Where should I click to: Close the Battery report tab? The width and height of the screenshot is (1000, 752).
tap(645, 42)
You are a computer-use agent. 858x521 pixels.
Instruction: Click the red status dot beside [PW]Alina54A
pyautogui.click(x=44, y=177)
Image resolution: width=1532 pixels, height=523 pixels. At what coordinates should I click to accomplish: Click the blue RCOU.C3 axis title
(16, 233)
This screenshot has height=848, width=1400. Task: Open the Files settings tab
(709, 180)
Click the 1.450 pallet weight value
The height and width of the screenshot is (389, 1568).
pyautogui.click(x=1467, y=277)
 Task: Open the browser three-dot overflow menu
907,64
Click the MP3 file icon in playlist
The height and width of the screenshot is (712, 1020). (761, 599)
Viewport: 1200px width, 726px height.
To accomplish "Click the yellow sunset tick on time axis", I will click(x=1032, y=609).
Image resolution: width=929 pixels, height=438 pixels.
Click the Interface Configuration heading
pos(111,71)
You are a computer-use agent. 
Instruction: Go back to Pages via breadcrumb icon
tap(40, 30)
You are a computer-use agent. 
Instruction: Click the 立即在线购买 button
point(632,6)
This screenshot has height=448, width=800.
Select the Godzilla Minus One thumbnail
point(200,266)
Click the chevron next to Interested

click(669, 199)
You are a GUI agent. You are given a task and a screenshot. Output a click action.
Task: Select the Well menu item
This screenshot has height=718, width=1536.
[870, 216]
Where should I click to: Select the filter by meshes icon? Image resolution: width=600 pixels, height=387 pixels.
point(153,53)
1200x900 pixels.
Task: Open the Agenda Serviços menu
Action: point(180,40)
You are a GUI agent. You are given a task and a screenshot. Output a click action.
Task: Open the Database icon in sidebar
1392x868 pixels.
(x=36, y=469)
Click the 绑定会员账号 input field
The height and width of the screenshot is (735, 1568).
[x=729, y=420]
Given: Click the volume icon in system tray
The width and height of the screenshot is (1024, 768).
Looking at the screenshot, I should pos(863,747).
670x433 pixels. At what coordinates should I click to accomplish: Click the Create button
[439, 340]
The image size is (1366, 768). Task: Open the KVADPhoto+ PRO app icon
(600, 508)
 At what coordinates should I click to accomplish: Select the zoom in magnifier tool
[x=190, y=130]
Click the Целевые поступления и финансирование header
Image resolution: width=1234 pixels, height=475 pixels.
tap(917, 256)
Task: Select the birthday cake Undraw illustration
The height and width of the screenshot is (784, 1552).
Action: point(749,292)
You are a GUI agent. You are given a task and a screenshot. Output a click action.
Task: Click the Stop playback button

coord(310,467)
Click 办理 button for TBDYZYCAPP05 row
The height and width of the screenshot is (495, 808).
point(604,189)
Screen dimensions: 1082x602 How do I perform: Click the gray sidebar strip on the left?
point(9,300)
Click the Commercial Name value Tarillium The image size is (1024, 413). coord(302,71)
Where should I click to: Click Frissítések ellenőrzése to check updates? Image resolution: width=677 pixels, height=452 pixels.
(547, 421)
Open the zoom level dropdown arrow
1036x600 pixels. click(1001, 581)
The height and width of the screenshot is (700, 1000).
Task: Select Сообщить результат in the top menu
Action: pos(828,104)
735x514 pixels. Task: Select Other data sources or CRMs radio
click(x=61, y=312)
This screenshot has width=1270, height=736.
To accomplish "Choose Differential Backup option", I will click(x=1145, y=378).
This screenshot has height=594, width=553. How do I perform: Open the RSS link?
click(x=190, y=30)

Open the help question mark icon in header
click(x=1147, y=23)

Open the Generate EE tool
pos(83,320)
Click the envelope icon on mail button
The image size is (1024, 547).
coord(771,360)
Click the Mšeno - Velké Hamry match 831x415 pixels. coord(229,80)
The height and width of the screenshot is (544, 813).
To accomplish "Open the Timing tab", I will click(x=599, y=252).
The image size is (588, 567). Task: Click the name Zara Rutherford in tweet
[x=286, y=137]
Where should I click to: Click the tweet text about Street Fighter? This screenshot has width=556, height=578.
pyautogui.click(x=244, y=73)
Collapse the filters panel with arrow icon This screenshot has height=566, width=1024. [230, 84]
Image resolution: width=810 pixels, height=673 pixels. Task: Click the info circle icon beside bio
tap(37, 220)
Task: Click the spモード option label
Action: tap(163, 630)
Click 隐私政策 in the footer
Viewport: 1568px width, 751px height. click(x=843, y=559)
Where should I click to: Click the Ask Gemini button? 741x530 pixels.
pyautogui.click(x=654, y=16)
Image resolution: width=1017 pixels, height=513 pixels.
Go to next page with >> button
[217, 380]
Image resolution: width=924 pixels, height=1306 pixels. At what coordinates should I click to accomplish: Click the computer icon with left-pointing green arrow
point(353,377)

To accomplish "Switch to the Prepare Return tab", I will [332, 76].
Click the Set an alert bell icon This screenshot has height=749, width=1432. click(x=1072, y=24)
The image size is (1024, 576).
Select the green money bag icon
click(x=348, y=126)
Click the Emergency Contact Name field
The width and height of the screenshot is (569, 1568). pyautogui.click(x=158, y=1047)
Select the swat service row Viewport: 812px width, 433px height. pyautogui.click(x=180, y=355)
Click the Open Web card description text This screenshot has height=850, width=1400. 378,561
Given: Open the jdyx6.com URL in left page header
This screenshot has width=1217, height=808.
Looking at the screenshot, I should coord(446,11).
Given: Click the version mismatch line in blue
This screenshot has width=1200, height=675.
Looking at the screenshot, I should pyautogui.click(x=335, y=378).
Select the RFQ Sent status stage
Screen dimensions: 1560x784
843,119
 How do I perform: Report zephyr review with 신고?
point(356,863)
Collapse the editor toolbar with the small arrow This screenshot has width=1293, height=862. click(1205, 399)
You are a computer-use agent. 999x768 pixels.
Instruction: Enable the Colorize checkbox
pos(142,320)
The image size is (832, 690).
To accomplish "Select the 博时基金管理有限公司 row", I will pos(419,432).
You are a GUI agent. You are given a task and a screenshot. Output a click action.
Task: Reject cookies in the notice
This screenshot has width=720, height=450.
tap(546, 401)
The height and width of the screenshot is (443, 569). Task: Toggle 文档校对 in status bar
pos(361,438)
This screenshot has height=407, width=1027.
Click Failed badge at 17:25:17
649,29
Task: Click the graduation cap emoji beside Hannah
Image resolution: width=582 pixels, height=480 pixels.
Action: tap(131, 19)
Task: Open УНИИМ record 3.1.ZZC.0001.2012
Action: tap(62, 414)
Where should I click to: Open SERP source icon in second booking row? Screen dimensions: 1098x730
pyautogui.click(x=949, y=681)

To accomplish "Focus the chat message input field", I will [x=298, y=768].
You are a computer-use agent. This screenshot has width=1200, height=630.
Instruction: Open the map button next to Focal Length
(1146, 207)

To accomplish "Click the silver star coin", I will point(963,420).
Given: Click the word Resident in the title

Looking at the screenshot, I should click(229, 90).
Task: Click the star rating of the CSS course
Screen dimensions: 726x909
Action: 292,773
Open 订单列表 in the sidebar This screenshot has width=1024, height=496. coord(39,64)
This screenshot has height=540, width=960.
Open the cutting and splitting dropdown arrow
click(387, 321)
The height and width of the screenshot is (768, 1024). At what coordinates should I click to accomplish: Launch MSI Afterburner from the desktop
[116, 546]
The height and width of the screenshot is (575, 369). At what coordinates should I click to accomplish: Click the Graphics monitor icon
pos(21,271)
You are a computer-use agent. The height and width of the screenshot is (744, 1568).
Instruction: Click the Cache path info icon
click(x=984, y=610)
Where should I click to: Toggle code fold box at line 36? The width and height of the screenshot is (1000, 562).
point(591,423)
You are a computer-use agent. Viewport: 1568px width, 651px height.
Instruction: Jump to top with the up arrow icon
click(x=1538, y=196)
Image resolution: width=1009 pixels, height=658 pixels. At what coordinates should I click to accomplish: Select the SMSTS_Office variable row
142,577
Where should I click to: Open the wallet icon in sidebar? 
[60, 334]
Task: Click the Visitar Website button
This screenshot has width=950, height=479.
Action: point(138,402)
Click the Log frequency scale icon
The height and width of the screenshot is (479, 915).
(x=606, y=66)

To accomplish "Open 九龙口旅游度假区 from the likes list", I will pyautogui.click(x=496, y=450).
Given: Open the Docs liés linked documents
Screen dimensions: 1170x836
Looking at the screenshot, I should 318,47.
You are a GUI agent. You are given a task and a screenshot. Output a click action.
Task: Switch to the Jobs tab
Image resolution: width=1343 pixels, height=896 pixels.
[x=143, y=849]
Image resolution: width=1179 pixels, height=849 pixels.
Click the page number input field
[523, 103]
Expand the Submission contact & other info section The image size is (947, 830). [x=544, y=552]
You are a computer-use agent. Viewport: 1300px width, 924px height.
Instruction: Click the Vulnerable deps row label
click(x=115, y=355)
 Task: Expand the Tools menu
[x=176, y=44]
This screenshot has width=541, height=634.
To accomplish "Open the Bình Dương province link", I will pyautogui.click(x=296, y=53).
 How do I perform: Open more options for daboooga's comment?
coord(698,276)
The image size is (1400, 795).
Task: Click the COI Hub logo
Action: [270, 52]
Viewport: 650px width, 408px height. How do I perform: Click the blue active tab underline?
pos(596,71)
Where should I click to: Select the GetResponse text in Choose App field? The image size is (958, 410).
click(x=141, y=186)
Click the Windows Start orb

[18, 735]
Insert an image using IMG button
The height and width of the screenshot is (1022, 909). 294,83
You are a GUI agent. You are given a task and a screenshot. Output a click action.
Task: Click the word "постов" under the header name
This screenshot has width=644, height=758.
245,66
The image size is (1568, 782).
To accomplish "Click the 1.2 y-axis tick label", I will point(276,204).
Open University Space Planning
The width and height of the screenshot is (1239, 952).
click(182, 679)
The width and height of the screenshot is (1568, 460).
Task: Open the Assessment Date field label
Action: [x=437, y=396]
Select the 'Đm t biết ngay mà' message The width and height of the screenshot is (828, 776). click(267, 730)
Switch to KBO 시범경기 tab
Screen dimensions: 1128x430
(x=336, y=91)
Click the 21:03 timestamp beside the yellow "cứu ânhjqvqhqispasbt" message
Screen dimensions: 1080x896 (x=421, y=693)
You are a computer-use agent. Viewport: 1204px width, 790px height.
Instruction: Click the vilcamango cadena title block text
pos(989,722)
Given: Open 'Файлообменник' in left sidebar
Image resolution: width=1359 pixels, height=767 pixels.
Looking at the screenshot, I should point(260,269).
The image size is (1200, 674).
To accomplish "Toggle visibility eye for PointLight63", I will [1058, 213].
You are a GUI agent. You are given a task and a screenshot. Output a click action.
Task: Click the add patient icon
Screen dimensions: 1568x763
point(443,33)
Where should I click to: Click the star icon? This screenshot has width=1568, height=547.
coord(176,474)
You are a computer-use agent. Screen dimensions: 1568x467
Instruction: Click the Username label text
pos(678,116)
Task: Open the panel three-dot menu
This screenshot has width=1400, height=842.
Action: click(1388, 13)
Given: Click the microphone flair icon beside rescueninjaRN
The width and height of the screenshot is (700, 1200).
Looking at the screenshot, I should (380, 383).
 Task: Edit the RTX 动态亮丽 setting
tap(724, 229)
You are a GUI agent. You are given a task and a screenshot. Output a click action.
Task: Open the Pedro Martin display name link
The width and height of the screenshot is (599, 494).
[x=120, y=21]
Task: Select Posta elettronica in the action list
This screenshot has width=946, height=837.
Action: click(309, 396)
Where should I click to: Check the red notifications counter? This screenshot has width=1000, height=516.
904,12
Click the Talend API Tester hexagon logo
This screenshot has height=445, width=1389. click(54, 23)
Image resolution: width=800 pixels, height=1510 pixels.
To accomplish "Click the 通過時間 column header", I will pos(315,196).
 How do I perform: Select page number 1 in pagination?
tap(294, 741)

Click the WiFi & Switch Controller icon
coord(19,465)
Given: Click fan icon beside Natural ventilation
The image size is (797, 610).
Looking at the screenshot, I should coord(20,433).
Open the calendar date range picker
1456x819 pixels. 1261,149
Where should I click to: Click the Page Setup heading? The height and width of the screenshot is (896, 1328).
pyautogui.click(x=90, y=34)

■ ■ ■ ■ ■

PROBLEM STATEMENT » Give back every line from the beginning of the records through the line holding "Image resolution: width=929", exactly as it reads, and leave out the rest.

TASK OUTPUT »
Where should I click to: Close the Battery report tab? The width and height of the screenshot is (1000, 752).
tap(645, 42)
You are a computer-use agent. 858x521 pixels.
Instruction: Click the red status dot beside [PW]Alina54A
pyautogui.click(x=44, y=177)
Image resolution: width=1532 pixels, height=523 pixels. At what coordinates should I click to accomplish: Click the blue RCOU.C3 axis title
(16, 233)
This screenshot has height=848, width=1400. Task: Open the Files settings tab
(709, 180)
Click the 1.450 pallet weight value
The height and width of the screenshot is (389, 1568).
pyautogui.click(x=1467, y=277)
 Task: Open the browser three-dot overflow menu
907,64
Click the MP3 file icon in playlist
The height and width of the screenshot is (712, 1020). (761, 599)
Viewport: 1200px width, 726px height.
To accomplish "Click the yellow sunset tick on time axis", I will click(x=1032, y=609).
Image resolution: width=929 pixels, height=438 pixels.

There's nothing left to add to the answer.